Symbolism, Imagery, Allegory

This book is filled with things that go. Vehicles are everywhere, from Jack's obsession with getting a car, to his Dad's J-3 wartime surplus airplane, to Mr. Spizz's giant kindergarten tricycle. So what's with all the wheels?

Cars

Getting a driver's license and finally sliding behind the wheel is a time-honored American rite of passage. It signals being able to go where you want, when you want and getting out there on your own. In a word: independence. That's true today, it was true back in 1962, and it's probably still going to be true when we're all driving around in hovercars.

So it's no wonder Jack can't wait for the day when he can buy his own car. He's already been driving the family tractor, and he's starting to drive cars around (at 12!), since Miss Volker needs his help getting around

When Jack gets his first real driving lesson (after only driving tractors), he's a bit scared. Miss Volker tells him in no uncertain terms to "try to be a man" (8.30). So, Miss Volker explicitly links cars and driving with being a grown up—and a grown-up man, at that. Jack uses the car in a show of manliness when he peels out in front of Mertie-Jo's, and we definitely get the sense that there's something about cars in particular that symbolized adult masculinity—especially in comparison to the other kinds of vehicles we see in Dead End in Norvelt.

Airplane

As boys get bigger, so do their toys—and Jack's dad is a big kid with a really big toy. Mr. Gantos sees his airplane as a way to escape the dead-end town of Norvelt for someplace better: Florida. In his airplane, he can literally rise above what he dislikes about the town. And even though he's not getting what he thinks is his fair share of the American pie (which is a weird complaint for someone who thinks that everyone gets what they're able to earn), he can at least get a piece of the American sky.

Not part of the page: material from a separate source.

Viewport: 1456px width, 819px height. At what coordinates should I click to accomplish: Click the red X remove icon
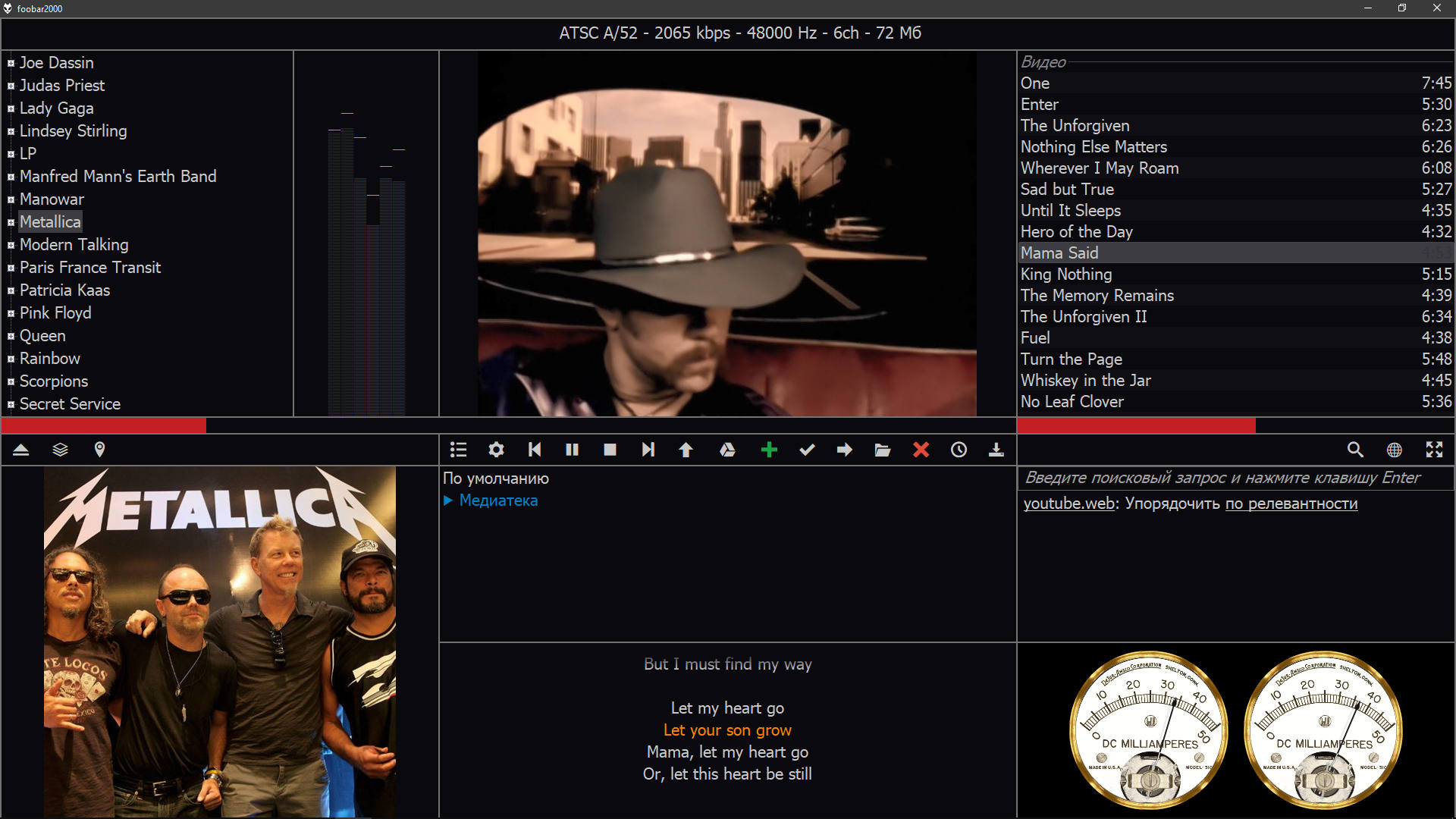(x=921, y=450)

Not that he knows what to do once he gets up there. On the airplane's maiden flight, Jack's dad dive-bombs Norvelt's empty, run-down houses, and even throws his shoes at them. Later, he vandalizes and terrorizes the movie theater and its patrons. Not cool, Jack's Dad. True to the extra-large and frankly bad-mannered kid that he is, the airplane ends is never more than a big toy, In fact, Jack's mom even calls it a "toy airplane" at one point. It's a perfect representation of Mr. Gantos's flighty personality. (Ouch. That pun hurt us worse than it did you.)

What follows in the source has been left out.